# INSTRUCTIONS TO FOLLOW
Format these lines as a numbered list, leaving out any blank lines.

[Entries showing where items appear]
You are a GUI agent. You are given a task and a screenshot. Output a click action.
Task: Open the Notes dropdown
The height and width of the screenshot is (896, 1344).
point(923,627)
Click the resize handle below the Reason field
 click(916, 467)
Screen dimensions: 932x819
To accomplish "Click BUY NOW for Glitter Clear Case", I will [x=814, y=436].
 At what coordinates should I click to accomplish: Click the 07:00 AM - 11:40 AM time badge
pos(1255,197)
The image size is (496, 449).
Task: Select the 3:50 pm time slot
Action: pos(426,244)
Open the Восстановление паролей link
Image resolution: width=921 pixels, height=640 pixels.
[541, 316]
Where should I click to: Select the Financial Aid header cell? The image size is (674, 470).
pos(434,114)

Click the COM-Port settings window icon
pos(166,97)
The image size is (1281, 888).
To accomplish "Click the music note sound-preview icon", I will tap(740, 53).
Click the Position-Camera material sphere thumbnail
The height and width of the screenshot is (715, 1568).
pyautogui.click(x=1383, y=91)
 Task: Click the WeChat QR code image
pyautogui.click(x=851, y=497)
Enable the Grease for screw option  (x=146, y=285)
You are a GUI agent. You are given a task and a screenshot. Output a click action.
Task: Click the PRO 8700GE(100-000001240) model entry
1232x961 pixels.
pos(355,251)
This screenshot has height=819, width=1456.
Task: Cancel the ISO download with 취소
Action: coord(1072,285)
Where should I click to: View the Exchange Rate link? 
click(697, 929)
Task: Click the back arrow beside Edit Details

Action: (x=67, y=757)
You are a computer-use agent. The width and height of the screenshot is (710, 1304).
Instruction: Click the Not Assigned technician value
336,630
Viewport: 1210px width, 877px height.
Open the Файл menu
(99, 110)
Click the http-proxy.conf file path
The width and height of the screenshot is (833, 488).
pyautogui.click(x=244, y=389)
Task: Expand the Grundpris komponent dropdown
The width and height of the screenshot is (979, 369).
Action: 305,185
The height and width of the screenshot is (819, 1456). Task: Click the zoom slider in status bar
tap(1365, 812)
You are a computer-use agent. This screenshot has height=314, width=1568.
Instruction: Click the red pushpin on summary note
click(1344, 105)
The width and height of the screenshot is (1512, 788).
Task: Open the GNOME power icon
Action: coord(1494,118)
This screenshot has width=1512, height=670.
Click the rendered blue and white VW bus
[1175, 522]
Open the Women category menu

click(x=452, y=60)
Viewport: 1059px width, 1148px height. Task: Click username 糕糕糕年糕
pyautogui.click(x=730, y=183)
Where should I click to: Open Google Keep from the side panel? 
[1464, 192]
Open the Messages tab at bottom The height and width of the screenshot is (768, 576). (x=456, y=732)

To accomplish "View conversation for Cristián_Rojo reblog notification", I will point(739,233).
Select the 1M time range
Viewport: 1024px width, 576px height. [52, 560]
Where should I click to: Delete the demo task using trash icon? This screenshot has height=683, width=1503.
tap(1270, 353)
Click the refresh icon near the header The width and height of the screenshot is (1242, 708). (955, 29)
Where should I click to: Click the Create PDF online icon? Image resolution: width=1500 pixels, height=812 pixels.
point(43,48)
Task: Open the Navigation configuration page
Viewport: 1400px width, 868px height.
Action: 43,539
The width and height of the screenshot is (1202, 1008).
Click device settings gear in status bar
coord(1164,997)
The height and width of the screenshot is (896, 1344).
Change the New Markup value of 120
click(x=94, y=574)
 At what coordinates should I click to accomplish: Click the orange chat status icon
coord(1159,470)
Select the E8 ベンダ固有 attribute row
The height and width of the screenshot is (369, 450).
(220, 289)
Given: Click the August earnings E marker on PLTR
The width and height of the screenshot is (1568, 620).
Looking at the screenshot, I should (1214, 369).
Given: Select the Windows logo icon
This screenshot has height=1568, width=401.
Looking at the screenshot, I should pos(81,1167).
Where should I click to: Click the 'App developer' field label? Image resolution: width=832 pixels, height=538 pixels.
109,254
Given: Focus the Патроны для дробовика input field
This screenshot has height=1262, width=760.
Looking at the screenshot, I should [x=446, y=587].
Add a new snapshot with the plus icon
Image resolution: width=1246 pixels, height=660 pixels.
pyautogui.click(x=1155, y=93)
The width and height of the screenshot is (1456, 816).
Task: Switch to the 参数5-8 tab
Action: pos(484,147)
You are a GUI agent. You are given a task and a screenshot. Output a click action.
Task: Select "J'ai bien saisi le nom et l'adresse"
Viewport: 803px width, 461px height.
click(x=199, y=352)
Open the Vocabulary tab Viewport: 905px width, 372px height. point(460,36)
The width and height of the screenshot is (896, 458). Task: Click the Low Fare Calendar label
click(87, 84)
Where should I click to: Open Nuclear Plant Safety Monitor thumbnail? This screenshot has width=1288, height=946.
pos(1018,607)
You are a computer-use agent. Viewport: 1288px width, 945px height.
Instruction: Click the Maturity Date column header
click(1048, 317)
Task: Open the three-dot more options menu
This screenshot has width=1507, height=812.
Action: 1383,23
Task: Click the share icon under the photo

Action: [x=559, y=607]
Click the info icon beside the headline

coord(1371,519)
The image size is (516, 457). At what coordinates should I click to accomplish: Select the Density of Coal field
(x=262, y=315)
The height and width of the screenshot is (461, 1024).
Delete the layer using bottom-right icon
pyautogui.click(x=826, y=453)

# FINAL RESULT
1. You are a GUI agent. You are given a task and a screenshot. Output a click action.
2. Task: Open the Notes dropdown
3. The height and width of the screenshot is (896, 1344).
4. point(923,627)
5. Click the resize handle below the Reason field
6.  click(916, 467)
7. Screen dimensions: 932x819
8. To accomplish "Click BUY NOW for Glitter Clear Case", I will [x=814, y=436].
9.  At what coordinates should I click to accomplish: Click the 07:00 AM - 11:40 AM time badge
10. pos(1255,197)
11. The image size is (496, 449).
12. Task: Select the 3:50 pm time slot
13. Action: pos(426,244)
14. Open the Восстановление паролей link
15. Image resolution: width=921 pixels, height=640 pixels.
16. [541, 316]
17. Where should I click to: Select the Financial Aid header cell? The image size is (674, 470).
18. pos(434,114)
19. Click the COM-Port settings window icon
20. pos(166,97)
21. The image size is (1281, 888).
22. To accomplish "Click the music note sound-preview icon", I will tap(740, 53).
23. Click the Position-Camera material sphere thumbnail
24. The height and width of the screenshot is (715, 1568).
25. pyautogui.click(x=1383, y=91)
26.  Task: Click the WeChat QR code image
27. pyautogui.click(x=851, y=497)
28. Enable the Grease for screw option  (x=146, y=285)
29. You are a GUI agent. You are given a task and a screenshot. Output a click action.
30. Task: Click the PRO 8700GE(100-000001240) model entry
31. 1232x961 pixels.
32. pos(355,251)
33. This screenshot has height=819, width=1456.
34. Task: Cancel the ISO download with 취소
35. Action: coord(1072,285)
36. Where should I click to: View the Exchange Rate link? 
37. click(697, 929)
38. Task: Click the back arrow beside Edit Details
39. Action: (x=67, y=757)
40. You are a computer-use agent. The width and height of the screenshot is (710, 1304).
41. Instruction: Click the Not Assigned technician value
42. 336,630
43. Viewport: 1210px width, 877px height.
44. Open the Файл menu
45. (99, 110)
46. Click the http-proxy.conf file path
47. The width and height of the screenshot is (833, 488).
48. pyautogui.click(x=244, y=389)
49. Task: Expand the Grundpris komponent dropdown
50. The width and height of the screenshot is (979, 369).
51. Action: 305,185
52. The height and width of the screenshot is (819, 1456). Task: Click the zoom slider in status bar
53. tap(1365, 812)
54. You are a computer-use agent. This screenshot has height=314, width=1568.
55. Instruction: Click the red pushpin on summary note
56. click(1344, 105)
57. The width and height of the screenshot is (1512, 788).
58. Task: Open the GNOME power icon
59. Action: coord(1494,118)
60. This screenshot has width=1512, height=670.
61. Click the rendered blue and white VW bus
62. [1175, 522]
63. Open the Women category menu
64. click(x=452, y=60)
65. Viewport: 1059px width, 1148px height. Task: Click username 糕糕糕年糕
66. pyautogui.click(x=730, y=183)
67. Where should I click to: Open Google Keep from the side panel? 
68. [1464, 192]
69. Open the Messages tab at bottom The height and width of the screenshot is (768, 576). (x=456, y=732)
70. To accomplish "View conversation for Cristián_Rojo reblog notification", I will point(739,233).
71. Select the 1M time range
72. Viewport: 1024px width, 576px height. [52, 560]
73. Where should I click to: Delete the demo task using trash icon? This screenshot has height=683, width=1503.
74. tap(1270, 353)
75. Click the refresh icon near the header The width and height of the screenshot is (1242, 708). (955, 29)
76. Where should I click to: Click the Create PDF online icon? Image resolution: width=1500 pixels, height=812 pixels.
77. point(43,48)
78. Task: Open the Navigation configuration page
79. Viewport: 1400px width, 868px height.
80. Action: 43,539
81. The width and height of the screenshot is (1202, 1008).
82. Click device settings gear in status bar
83. coord(1164,997)
84. The height and width of the screenshot is (896, 1344).
85. Change the New Markup value of 120
86. click(x=94, y=574)
87.  At what coordinates should I click to accomplish: Click the orange chat status icon
88. coord(1159,470)
89. Select the E8 ベンダ固有 attribute row
90. The height and width of the screenshot is (369, 450).
91. (220, 289)
92. Given: Click the August earnings E marker on PLTR
93. The width and height of the screenshot is (1568, 620).
94. Looking at the screenshot, I should (1214, 369).
95. Given: Select the Windows logo icon
96. This screenshot has height=1568, width=401.
97. Looking at the screenshot, I should pos(81,1167).
98. Where should I click to: Click the 'App developer' field label? Image resolution: width=832 pixels, height=538 pixels.
99. 109,254
100. Given: Focus the Патроны для дробовика input field
101. This screenshot has height=1262, width=760.
102. Looking at the screenshot, I should [x=446, y=587].
103. Add a new snapshot with the plus icon
104. Image resolution: width=1246 pixels, height=660 pixels.
105. pyautogui.click(x=1155, y=93)
106. The width and height of the screenshot is (1456, 816).
107. Task: Switch to the 参数5-8 tab
108. Action: pos(484,147)
109. You are a GUI agent. You are given a task and a screenshot. Output a click action.
110. Task: Select "J'ai bien saisi le nom et l'adresse"
111. Viewport: 803px width, 461px height.
112. click(x=199, y=352)
113. Open the Vocabulary tab Viewport: 905px width, 372px height. point(460,36)
114. The width and height of the screenshot is (896, 458). Task: Click the Low Fare Calendar label
115. click(87, 84)
116. Where should I click to: Open Nuclear Plant Safety Monitor thumbnail? This screenshot has width=1288, height=946.
117. pos(1018,607)
118. You are a computer-use agent. Viewport: 1288px width, 945px height.
119. Instruction: Click the Maturity Date column header
120. click(1048, 317)
121. Task: Open the three-dot more options menu
122. This screenshot has width=1507, height=812.
123. Action: 1383,23
124. Task: Click the share icon under the photo
125. Action: [x=559, y=607]
126. Click the info icon beside the headline
127. coord(1371,519)
128. The image size is (516, 457). At what coordinates should I click to accomplish: Select the Density of Coal field
129. (x=262, y=315)
130. The height and width of the screenshot is (461, 1024).
131. Delete the layer using bottom-right icon
132. pyautogui.click(x=826, y=453)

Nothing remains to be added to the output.